TASK STATEMENT: Only lines with the word "computer" are wanted; copy each of them from the listing below.
*** Block opens ***
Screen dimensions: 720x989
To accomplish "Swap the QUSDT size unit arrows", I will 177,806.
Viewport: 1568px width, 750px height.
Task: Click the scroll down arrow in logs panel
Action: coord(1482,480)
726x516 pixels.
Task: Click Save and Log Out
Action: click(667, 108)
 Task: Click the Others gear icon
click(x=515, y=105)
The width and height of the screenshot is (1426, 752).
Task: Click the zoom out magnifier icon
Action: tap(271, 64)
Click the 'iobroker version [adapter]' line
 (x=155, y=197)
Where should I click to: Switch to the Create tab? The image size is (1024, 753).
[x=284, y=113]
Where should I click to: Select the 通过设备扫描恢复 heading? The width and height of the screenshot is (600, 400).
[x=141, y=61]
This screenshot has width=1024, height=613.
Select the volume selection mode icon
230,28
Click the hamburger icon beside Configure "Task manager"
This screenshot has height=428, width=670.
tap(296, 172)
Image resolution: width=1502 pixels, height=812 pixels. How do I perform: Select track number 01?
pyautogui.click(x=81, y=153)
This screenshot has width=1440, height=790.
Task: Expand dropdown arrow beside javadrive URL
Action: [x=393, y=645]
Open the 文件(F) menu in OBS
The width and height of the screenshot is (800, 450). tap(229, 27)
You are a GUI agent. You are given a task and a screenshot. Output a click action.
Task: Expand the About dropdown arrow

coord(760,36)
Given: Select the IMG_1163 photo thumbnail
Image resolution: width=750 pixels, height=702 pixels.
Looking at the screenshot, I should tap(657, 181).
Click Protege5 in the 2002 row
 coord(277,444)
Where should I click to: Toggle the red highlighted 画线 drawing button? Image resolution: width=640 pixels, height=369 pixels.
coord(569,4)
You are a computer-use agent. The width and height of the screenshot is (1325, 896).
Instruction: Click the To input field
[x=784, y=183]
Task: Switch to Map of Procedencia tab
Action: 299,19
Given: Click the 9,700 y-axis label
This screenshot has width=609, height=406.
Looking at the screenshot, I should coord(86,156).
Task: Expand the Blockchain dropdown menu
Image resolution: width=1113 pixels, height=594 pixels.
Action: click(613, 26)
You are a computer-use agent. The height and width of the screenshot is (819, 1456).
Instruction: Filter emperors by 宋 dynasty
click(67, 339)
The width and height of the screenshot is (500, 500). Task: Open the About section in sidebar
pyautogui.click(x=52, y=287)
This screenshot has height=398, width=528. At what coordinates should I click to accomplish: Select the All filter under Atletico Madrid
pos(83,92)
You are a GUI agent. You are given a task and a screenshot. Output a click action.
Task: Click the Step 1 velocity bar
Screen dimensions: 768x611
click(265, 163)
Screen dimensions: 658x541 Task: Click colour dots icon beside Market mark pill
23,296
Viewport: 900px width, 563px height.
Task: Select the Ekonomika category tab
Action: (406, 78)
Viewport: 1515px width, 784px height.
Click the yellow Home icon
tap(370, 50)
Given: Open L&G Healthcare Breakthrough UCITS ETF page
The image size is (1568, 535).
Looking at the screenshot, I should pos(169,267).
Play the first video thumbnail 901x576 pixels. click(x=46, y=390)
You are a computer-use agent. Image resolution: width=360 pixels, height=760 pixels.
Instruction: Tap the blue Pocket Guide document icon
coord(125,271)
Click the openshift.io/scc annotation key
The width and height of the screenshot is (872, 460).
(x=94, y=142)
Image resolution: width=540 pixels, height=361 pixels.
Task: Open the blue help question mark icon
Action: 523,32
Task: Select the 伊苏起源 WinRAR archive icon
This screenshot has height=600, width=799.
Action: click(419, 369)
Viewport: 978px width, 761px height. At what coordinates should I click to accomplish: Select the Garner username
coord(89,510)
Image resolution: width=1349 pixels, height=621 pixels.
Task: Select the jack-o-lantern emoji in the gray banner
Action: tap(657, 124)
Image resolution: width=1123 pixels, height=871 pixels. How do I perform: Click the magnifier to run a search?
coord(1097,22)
*** Block closes ***
TASK RESULT:
You are a computer-use agent. The width and height of the screenshot is (1325, 896).
You are a computer-use agent. The height and width of the screenshot is (819, 1456).
You are a computer-use agent. Image resolution: width=360 pixels, height=760 pixels.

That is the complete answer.